Bernstein-Zimmer

    Aus Lexikon Drittes Reich

    1701 vom preußischen König Friedrich I. in Auftrag gegebene Wandvertäfelung aus Bernstein für einen ganzen Festsaal, 1717 von Friedrich Wilhelm I. dem Zaren Peter dem Großen geschenkt und nach Petersburg gebracht. Das Bernstein-Zimmer, das im Zarenschloss Puschkin (Zarskoje Selo) eingebaut war, wurde Ende September/Anfang Oktober 41 von der 3. Kompanie des Nachschubbataillons 553 während des Russlandfeldzugs abmontiert und am 14. 10. 41 nach Königsberg verfrachtet.
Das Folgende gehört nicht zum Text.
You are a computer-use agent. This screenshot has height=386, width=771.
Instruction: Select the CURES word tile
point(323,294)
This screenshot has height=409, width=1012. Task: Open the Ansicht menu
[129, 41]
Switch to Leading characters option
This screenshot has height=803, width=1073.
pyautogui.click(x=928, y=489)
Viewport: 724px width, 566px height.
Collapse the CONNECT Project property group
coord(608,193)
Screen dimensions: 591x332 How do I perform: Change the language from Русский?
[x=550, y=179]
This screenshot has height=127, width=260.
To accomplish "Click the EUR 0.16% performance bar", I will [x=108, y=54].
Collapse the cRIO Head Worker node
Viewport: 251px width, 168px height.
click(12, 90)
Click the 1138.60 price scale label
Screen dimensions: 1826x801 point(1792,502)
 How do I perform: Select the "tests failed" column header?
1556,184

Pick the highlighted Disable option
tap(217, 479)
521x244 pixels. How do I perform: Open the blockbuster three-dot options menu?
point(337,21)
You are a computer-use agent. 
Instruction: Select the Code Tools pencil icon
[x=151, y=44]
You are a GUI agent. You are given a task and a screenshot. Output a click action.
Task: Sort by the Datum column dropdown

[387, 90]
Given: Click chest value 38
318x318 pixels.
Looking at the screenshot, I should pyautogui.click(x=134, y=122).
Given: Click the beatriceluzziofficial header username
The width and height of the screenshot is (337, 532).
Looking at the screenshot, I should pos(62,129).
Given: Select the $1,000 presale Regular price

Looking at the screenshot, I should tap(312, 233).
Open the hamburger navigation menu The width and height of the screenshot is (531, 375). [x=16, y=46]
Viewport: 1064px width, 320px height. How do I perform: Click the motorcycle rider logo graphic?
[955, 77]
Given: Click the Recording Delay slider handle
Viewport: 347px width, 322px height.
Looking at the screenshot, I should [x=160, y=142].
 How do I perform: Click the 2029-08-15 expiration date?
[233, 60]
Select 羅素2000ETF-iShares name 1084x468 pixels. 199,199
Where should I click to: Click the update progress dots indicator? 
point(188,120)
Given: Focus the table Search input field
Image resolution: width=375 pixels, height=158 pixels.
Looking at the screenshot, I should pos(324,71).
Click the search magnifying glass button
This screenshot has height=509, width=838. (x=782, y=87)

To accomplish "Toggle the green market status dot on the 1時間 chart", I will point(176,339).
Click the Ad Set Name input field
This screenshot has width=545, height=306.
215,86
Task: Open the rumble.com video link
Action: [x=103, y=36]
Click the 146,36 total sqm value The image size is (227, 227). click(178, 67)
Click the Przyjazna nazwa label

Dort vorübergehend wieder aufgebaut und zur Besichtigung freigegeben, wurde dieses prominenteste Stück des nationalsozialistischen Kunstraubs im Januar 45 vermutlich zusammen mit den Särgen des Ehepaars Hindenburg evakuiert, beim Transport auseinander gerissen und beschädigt an unbekanntem Ort eingelagert. Die meisten Indizien sprechen für einen Stollen des ehemaligen Kalibergwerks "Wittekind" in Volpriehausen bei Göttingen; die Schachtanlage wurde bei der Explosion einer Munitionsfabrik im Herbst 45 verschüttet.